*** Opening of Text block ***

Literary and Historical Notes:

It's the birthday of writer George Ade, born near Kentland, Indiana (1866). He went to Purdue University and then became a newspaperman in Chicago. Then, in 1897, Ade got the idea to write a series of fables about modern characters using modern American vernacular. The first of these fables was "The Fable of Sister Mae Who Did As Well As Could Be Expected" and it was so popular that he wrote many more collected in his books Fables in Slang (1899) and More Fables (1900). Ade later said, "It was a great lark to write in slang—just like gorging on forbidden fruit."

George Ade also wrote, "A friend who is near and dear may in time become as useless as a relative."


It's the birthday of the playwright and memoirist Brendan Behan, born in Dublin (1923). He grew up in a house fiercely opposed to British rule. His mother was fond of saying, "Burn all things British—except their coal." He got involved with the IRA and as a result spent most of his early life in and out of prison. It was while he was in prison that he wrote his play The Quare Fellow (1954) about a day in the life of group of inmates as they wait for one of their fellow prisoners to be hanged. "Quare fellow" is Irish slang for a condemned man.

Even though The Quare Fellow was successful at the tiny theater where it first came out, none of the major theaters in Dublin would pick it up for fear of controversy. So Behan sent a copy of the play to a theater producer in London and it became big success there.

Behan's autobiography, Borstal Boy (1958) and his play The Hostage (1958) were also big successes, but after that his health declined and he died in 1964, his career having lasted only ten years.


It's the birthday of the novelist Alice Walker, born in Eatonton, Georgia (1944). She grew up the youngest of eight children. She went to Sarah Lawrence College and then took a trip to Africa. When she got back to college she was pregnant and seriously considering suicide. She began writing dozens of poems over the course of a week, barely eating or sleeping, and she shoved all the poems under the door of her poetry teacher, Muriel Rukeyser. Rukeyser showed the poems to her agent and they were eventually published as Alice Walker's first book, Once (1968).

Her first big success was The Color Purple (1982), which spent more than twenty-five weeks on The New York Times best-seller list and went on to win both the National Book Award and the Pulitzer Prize. Walker was the first black woman ever to receive the Pulitzer Prize for Fiction.

*** Close of Text block ***

**Problem to work on**
Recast the paragraph of the literary notes that begins "It's the birthday of the playwright and memoirist Brendan Behan" as a bulleted list, keeping its main facts.

*** Opening of Dataset records ***

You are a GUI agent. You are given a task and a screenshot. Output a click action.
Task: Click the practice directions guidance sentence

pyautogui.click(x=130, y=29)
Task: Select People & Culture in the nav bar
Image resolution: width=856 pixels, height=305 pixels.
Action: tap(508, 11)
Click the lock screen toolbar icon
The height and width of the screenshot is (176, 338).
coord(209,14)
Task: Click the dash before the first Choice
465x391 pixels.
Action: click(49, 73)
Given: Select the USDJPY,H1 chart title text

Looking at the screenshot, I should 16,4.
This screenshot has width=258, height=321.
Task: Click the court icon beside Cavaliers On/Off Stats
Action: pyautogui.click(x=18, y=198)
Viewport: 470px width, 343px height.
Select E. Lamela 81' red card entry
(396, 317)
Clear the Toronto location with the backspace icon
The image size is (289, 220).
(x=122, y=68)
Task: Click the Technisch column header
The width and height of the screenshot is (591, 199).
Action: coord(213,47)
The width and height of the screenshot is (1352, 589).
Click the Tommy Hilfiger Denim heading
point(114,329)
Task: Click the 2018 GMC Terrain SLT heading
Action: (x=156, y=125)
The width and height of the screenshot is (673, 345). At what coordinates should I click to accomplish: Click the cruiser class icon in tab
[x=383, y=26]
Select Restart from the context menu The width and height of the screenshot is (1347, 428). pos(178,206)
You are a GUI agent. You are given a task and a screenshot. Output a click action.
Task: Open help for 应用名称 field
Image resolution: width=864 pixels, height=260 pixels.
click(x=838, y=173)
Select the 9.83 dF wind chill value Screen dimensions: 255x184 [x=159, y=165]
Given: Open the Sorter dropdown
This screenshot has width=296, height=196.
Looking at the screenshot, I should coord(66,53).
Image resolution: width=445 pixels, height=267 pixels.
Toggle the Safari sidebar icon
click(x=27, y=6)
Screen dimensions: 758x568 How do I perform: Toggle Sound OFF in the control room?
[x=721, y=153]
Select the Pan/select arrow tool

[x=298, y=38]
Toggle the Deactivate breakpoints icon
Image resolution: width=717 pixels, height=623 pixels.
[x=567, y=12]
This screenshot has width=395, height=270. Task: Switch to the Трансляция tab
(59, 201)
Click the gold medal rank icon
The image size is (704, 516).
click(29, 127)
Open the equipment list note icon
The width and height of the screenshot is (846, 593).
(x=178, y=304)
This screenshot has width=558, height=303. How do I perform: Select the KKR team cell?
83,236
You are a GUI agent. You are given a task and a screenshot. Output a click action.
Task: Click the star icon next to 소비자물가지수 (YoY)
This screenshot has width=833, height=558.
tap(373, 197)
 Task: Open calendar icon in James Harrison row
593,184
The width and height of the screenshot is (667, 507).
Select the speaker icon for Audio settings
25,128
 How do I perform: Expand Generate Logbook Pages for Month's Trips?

*** Close of Dataset records ***

**Output below**
- Brendan Behan, a playwright and memoirist, was born in Dublin in 1923.
- He grew up in a house fiercely opposed to British rule. His mother often said, "Burn all things British—except their coal."
- Because of his involvement with the IRA, he spent most of his early life in and out of prison.
- While in prison, he wrote the play The Quare Fellow (1954). It follows inmates through a day as they wait for a fellow prisoner to be hanged.
- "Quare fellow" is Irish slang for a condemned man.